* [Texto fornecido]:
* * * *

O slogan "é a economia, estúpido” está seriamente em risco, isto é, a ideia de que as pessoas votam consoante o estado da economia ou de acordo com os seus interesses económicos está seriamente comprometida enquanto variável de antecipação do comportamento político, porque a população ou grande parte da população está a determinar a sua perceção da economia através de lealdades ideológicas. A identidade é neste momento mais forte do que o próprio bem-estar económico, o que tem muito de irracional e até um pouco de suicidário.

* * * *

* [Material]:
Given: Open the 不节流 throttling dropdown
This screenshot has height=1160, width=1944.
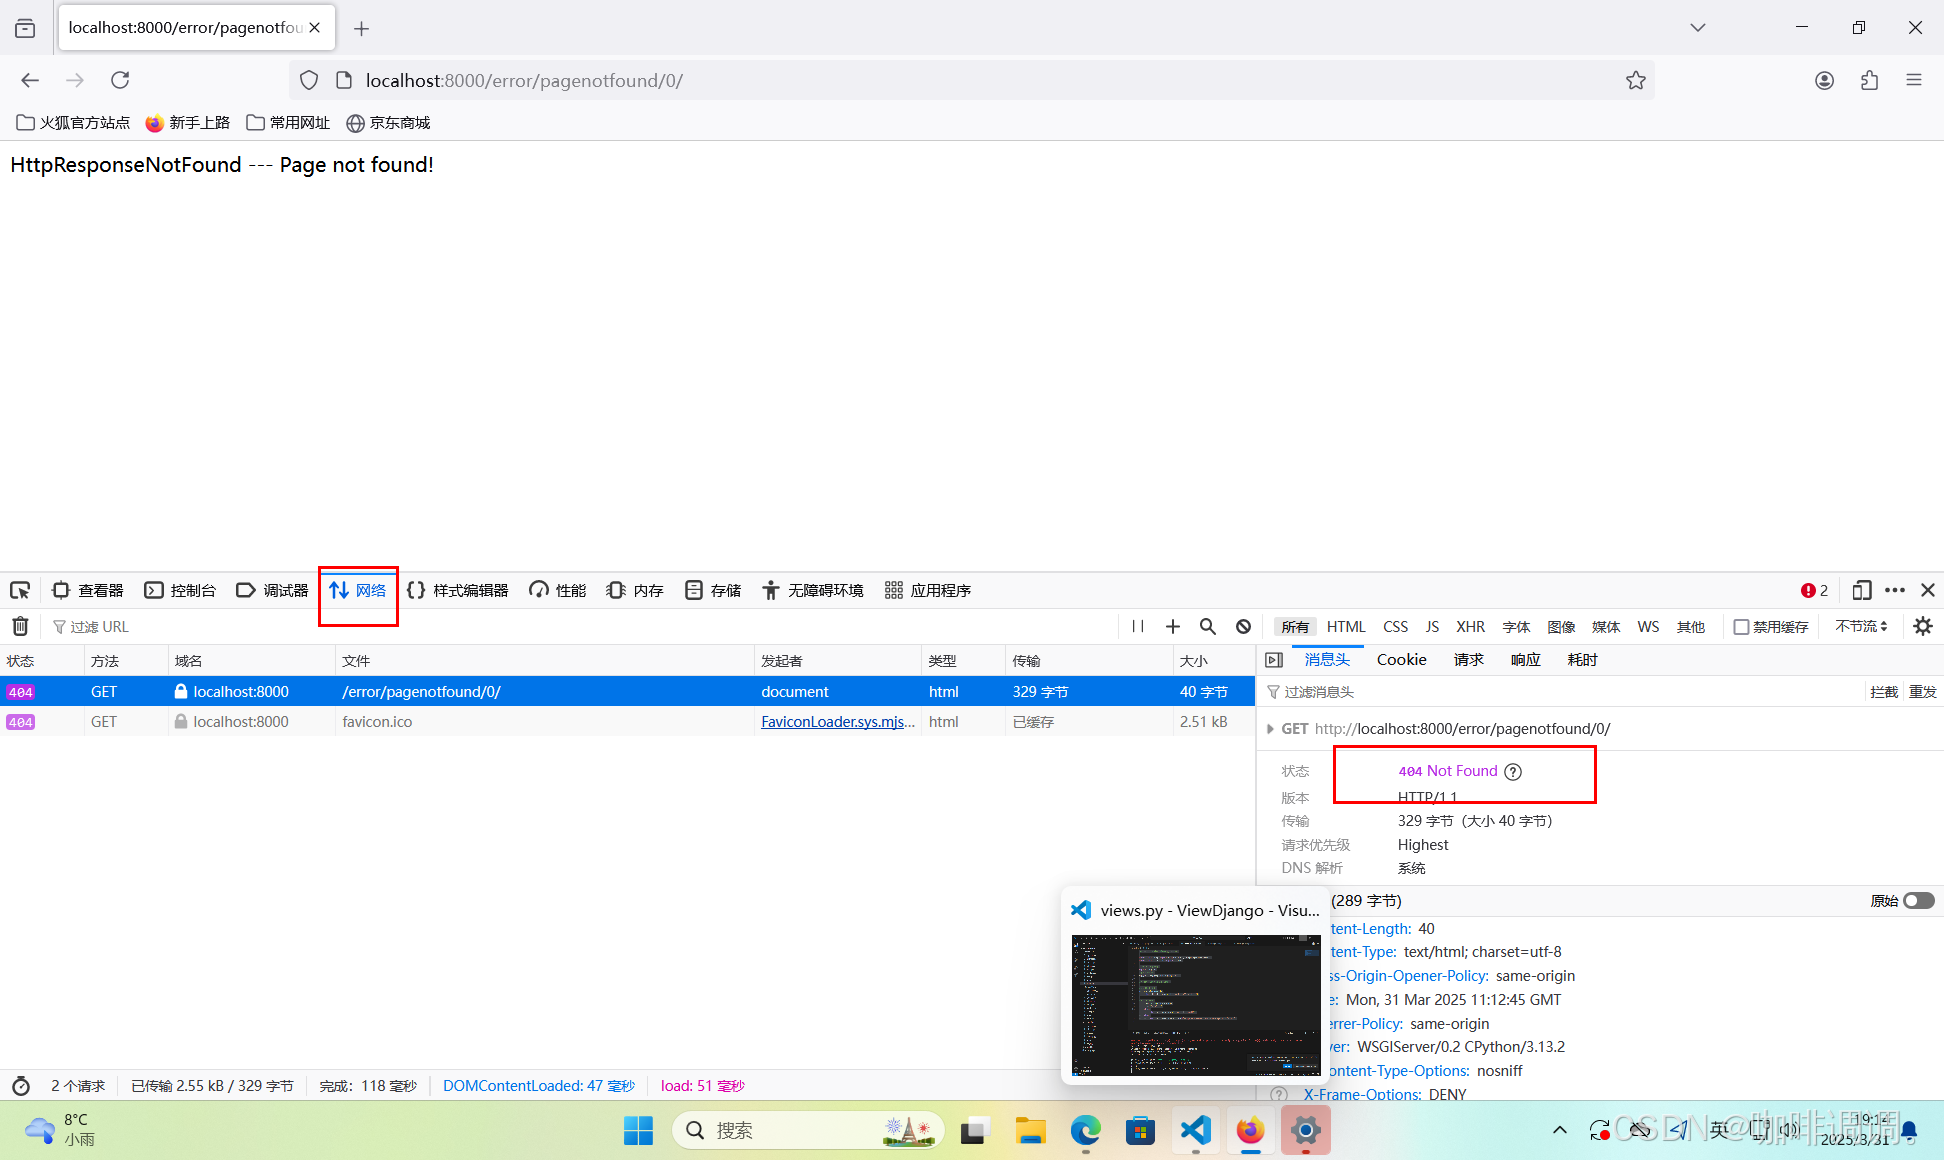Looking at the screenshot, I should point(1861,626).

* * * *

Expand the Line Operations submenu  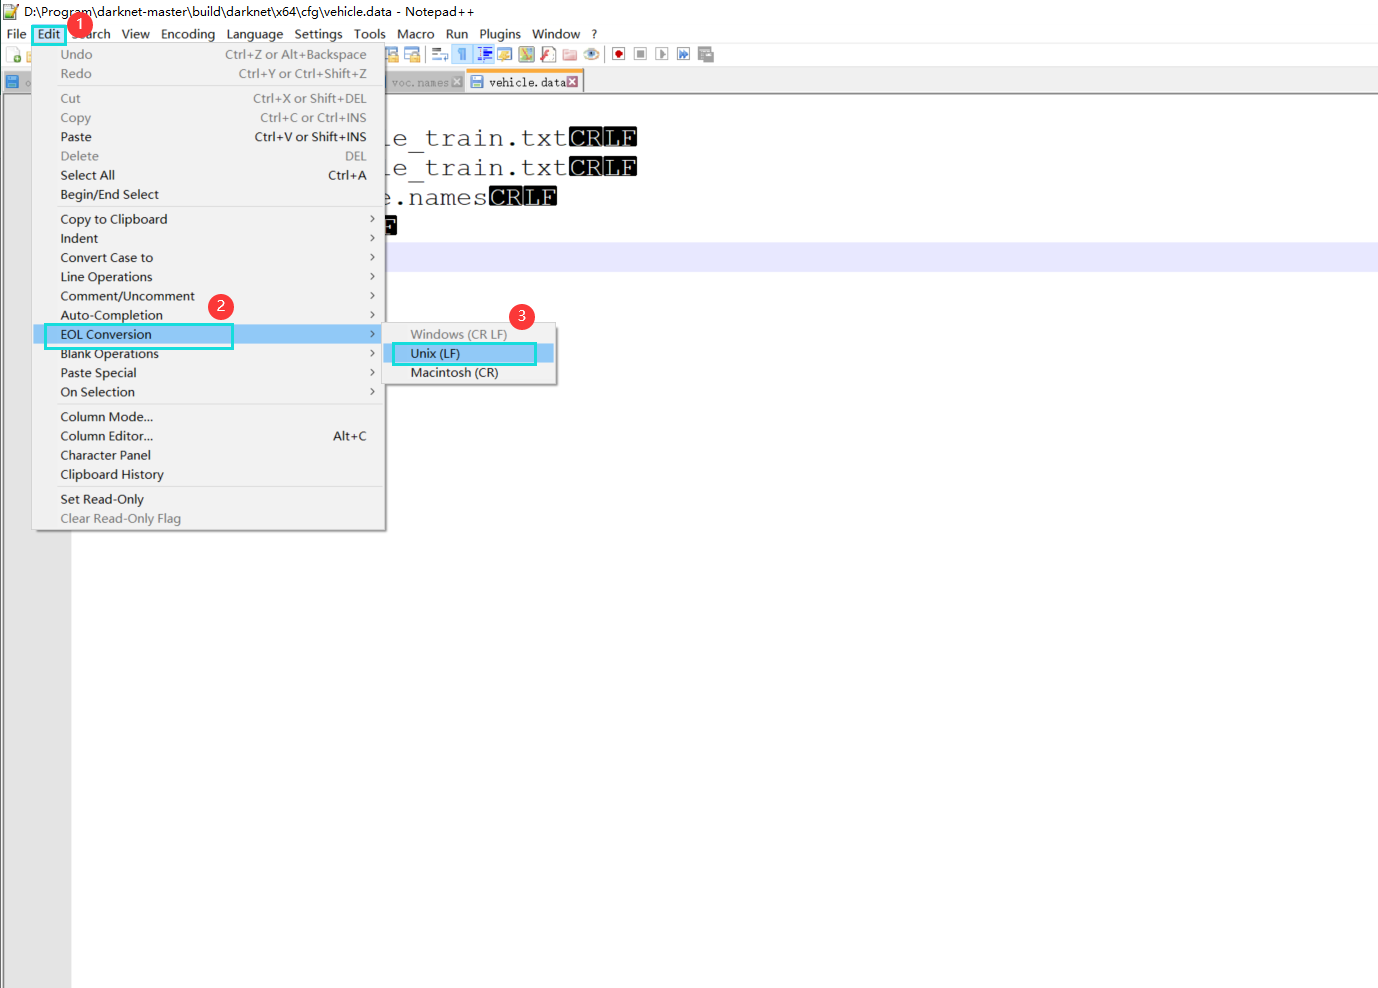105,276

* * * *

* [Exercício proposto 1]:
Indique todas as palavras diferentes do texto sobre economia e voto que começam por "econom", sem repetir as que surgem mais de uma vez.
* [Exercício proposto 2]:
Escreva a continuação do texto sobre economia e comportamento político, a partir da última frase apresentada.

* [Resposta 1]:
economia, económicos, económico

* [Resposta 2]:
I FACTO DO CONTRA
A própria carteira das pessoas está a ser vítima do pós-verdade
O que está aqui em causa é a ideia da “rational choice” assente em critérios objetivos e económicos. Como mostra uma verdadeira história económica como a de Niall Ferguson, esta tese teve sempre perna curta, porque não existe um homo economicus que decide apenas e só na base da racionalidade económica pura e dura. Mas claro que essa racionalidade é uma realidade evidente e até determinou um grande axioma da política pós-45 e sobretudo pós-89, época em que até os trabalhistas se rendem à economia de mercado com o “It’s the economy, stupid” – o famoso slogan escrito por James Carville, conselheiro de Bill Clinton e ainda uma alma mater dos democratas. A ideia é esta: se um governo conseguir bons resultados económicos, as pessoas votam nesse governo. Se não conseguir esses resultados, os eleitores punem esse governo.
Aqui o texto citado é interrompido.